Source passage —

-- BEGIN --

Re: [Haskell-cafe] Why so many strings in Network.URI, System.Posix and similar libraries?

11 Mar 2012

      2012/3/11 Jeremy Shaw :
...
Also, URIs are not defined in terms of octets.. but in terms
of characters.  If you write a URI down on a piece of paper --
what octets are you using?  None.. it's some scribbles on a
paper. It is the characters that are important, not the bit
representation.
Well, to quote one example from RFC 3986:

  2.1.  Percent-Encoding

   A percent-encoding mechanism is used to represent a data octet in a
   component when that octet's corresponding character is outside the
   allowed set or is being used as a delimiter of, or within, the
   component.

The syntax of URIs is a mechanism for describing data octets,
not Unicode code points. It is at variance to describe URIs in
terms of Unicode code points.
...
If you render a URI in a utf-8 encoded document versus a
utf-16 encoded document.. the octets will be different, but
the meaning will be the same. Because it is the characters
that are important. For a URI Text would be a more compact
representation than String.. but ByteString is a bit dodgy
since it is not well defined what those bytes represent.
(though if you use a newtype wrapper around ByteString to
declare that it is Ascii, then that would be fine).
This is all fine well and good for what a URI is parsed from
and what it is serialized too; but once parsed, the major
components of a URI are all octets, pure and simple. Like the
"host" part of the authority:

  host        = IP-literal / IPv4address / reg-name
  ...
  reg-name    = *( unreserved / pct-encoded / sub-delims )

The reg-name production is enough to show that, once the host
portion is parsed, it could contain any bytes whatever.
ByteString is the only correct representations for a parsed host
and userinfo, as well as a parsed path, query or fragment.

--
Jason Dusek
pgp  ///  solidsnack  1FD4C6C1 FED18A2B

-- END --

Source material —
-- BEGIN --

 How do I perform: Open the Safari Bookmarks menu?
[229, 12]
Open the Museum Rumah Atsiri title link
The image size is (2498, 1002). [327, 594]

-- END --

Short exercise 1 —
For each statement, say yes or no according to the URI post, and quote the exact words that settle it. (a) The RFC 3986 excerpt describes percent-encoding as a way to represent a data octet. (b) The post calls ByteString the most compact representation for a URI. (c) The post says the reg-name production shows a parsed host could contain any bytes.
Short exercise 2 —
Duplicate the passage of the URI post starting at "If you render" and ending at "those bytes represent.".
The material isn't needed for anything here.

Full output 1 —
(a) Yes: "A percent-encoding mechanism is used to represent a data octet"
(b) No: "For a URI Text would be a more compact"
(c) Yes: "it could contain any bytes whatever"

Full output 2 —
If you render a URI in a utf-8 encoded document versus a
utf-16 encoded document.. the octets will be different, but
the meaning will be the same. Because it is the characters
that are important. For a URI Text would be a more compact
representation than String.. but ByteString is a bit dodgy
since it is not well defined what those bytes represent.